Rate of non-genic CNVs in cases versus controls1.09-fold increase

P = 0.16

Rate of non-genic CNVs in cases versus controls1.09-fold increase

P = 0.16

Results invariant to obvious statistical controlsArray type, genotyping plate, sample collection site, mean probe intensity

Genome-wide burden of rare CNVs in SCZ

Shaun Purcell

Similar successes for Similar successes for other common diseasesother common diseases

Jan 2006 to

Jan 2008

before Jan 2006

Crohn’s Disease (31 loci, ~10% variance)

http://www.genome.gov/gwastudies

Altshuler, Daly & Lander. Science 2008; 322: 881Manolio, Brooks & Collins. J Clin Invest 2008 118: 1590

Summary

Tremendous recent technological advances

Large-scale genetic association studies feasible

>150 disease loci unequivocally identified since 2006

Provide a solid base to build our knowledge about disease mechanisms

Hundreds of loci yet to be identified for most diseases

Association mapping: finding genetic variants for common traits & diseases

Documents

Transcript of Association mapping: finding genetic variants for common traits & diseases

Finding variants for construction-based dialectometry: A ...

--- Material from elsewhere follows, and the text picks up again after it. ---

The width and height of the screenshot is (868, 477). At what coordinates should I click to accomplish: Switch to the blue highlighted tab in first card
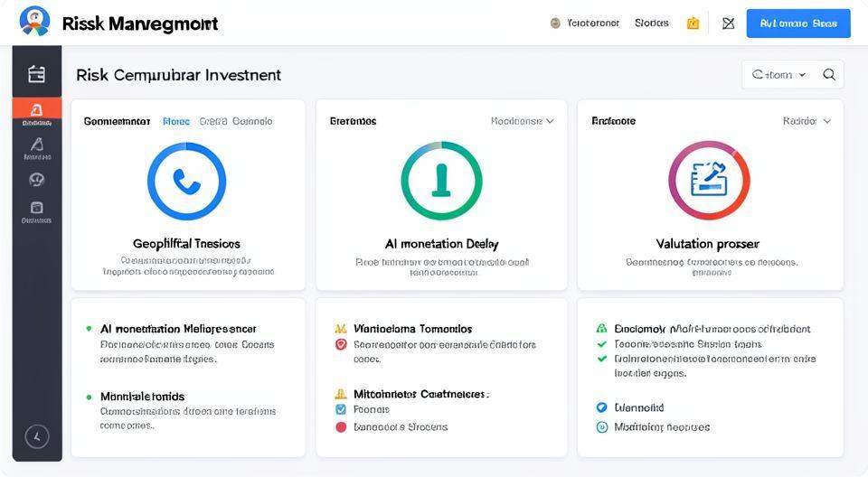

Quantitative trait loci, genome wide association mapping ...€¦ · GWAS (Genome wide association mapping) Coupling of molecular variants to (quantitative) traits, like weight of

Finding more and (more) genes anthropometric traitsibg · Thinking big: Finding more and (more) genes influencing glycaemic and anthropometric traits. Mark McCarthy, Oxford. ISGMW

Gip variants

Traits and Special Traits Ingles Final

Association mapping: finding genetic variants for common traits & diseases Manuel Ferreira Queensland Institute of Medical Research Brisbane Genetic Epidemiology.

RSA Variants

PPRESS VARIANTS IN Q2 RESS VARIANTS IN Q2 … · 2016-03-08 · PPRESS VARIANTS IN Q2 RESS VARIANTS IN Q2 HHAMLETAMLET 111515 S N 115 PPRESS VARIANTS IN Q2 RESS VARIANTS IN Q2 HHAMLETAMLET::

Inherited Traits Learned Traits Heredity

Revealing plant cryptotypes: defining meaningful phenotypes among infinite traits · 2018. 4. 23. · from each other. Comprehensively measuring phenotype and finding those traits

· Web viewIntroduction With the advancement of high-throughput genotyping technologies, hundreds of common genetic variants have been identified for human complex traits, such as

Finding Modifiers of Known Disease-related Variants · Finding Modifiers of Known Disease – Related Variants Cystic Fibrosis: Model of “Monogenic” Recessive Disorder NIH Workshop:

Generalized Linear Mixed Model (GLMM) & Weighted Sum Test (WST) Detecting Association between Rare Variants and Complex Traits Qunyuan Zhang, Ingrid Borecki,

Assessing Lawyer Traits & Finding a Fit for Successtherightprofile.com/wp-content/uploads/Attorney-Trait-Assessment... · Assessing Lawyer Traits & Finding a Fit for Success ... Help

pure::variants User's Guide€¦ · pure::variants User's Guide ... 1

and genes for polygenic human traits. · 105 traits or disorders to more readily identify causal variants, the cells in which they exert their 106 effects, their target genes, and

Rare Genetic Variation Underlying Human Diseases and Traits: … · 2020. 11. 29. · variants of clinical relevance. We therefore sought to determine the contribution of rare genetic

FINDING COLOR WORLD OF GRAY RESULTS...“Athena Insight provides a reliable, high quality, validated process for analyzing genetic variants of unknown significance. The standardized

Dietary factors impact on the association between CTSS ... fileDietary Factors Impact on the Association between CTSS Variants and Obesity Related Traits Henri Hooton1*., Lars A¨ngquist2.,

Abstract “Racism resembles bacteria. It has an uncanny ability to resist cures. Like bacteria, racism includes variants with unusual traits which have.